Larry Lessig’s video was reminiscent of my post from module
4 about culturally common content and remixing. He acknowledges the difference
between piracy and “read-write” and this encapsulates perfectly what I was
stating in my discussion. If you’re using a cultural product for a “read-write”
creation, then it is not piracy, it is “re-creating” to say something
differently. Piracy is the “wholesale” distribution of a product “without the
permission of the owner.”
This re-creation of cultural products is key to the
evolution of culture. Lessig speaks about the literacy of our generation
through these recreations of cultural products - it is how our generation speaks.

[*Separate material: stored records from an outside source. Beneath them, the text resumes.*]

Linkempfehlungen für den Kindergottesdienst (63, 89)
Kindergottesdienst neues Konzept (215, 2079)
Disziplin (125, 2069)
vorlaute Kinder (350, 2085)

And what the corporations are doing is criminalizing the way we speak. What the
corporations are trying to do is criminalize the products and the producers of
these products, but as Bradley (2006) states, “it is the formation of
participatory communities rather than any particular cultural artefact that is
paramount” – which designates that it is impossible to criminalize [all] producers.
You can perhaps take down a few YouTube videos and a record company will sue
someone in the working class for everything they own, but you cannot stop the
re-creation and production of new cultural material – there’s too many people who
not only agree with it; they also support and embrace it, promoting its growth.
McCourt (2003) makes an interesting statement that supports my point. He says, “Consumers will find innumerable choices at low cost
as the Internet becomes a ‘vast intellectual commons’ in which ‘nothing will
ever again be out of print or impossible to find; every scrap of human culture transcribed,
no matter how obscure or commercially unsuccessful, will be available to all’”.
So instead
of criminalizing something that is fleeting, why not embrace its use? A
flourishing creative commons could lead to less copyright infringement and more
production of free cultural products. Let people choose what they want to pay
for! Isn’t consumption a choice in the first place?
References:
Bradley, D. (2006) Scenes of Transmission: Youth Culture, MP3 File Sharing, and
Transferable Strategies of Cultural Practice. M/C Journal.
9(1).
McCourt, T., P. Burkart. (2003). When Creators, Corporations and
Consumers Collide: Napster and the Development of On-line Music Distribution. Media,
Culture & Society. 25 (3), pg. 333-350
Larry Lessig: Laws that choke creativity. TED
Talks (2007). Filmed March 2007, posted November 2007.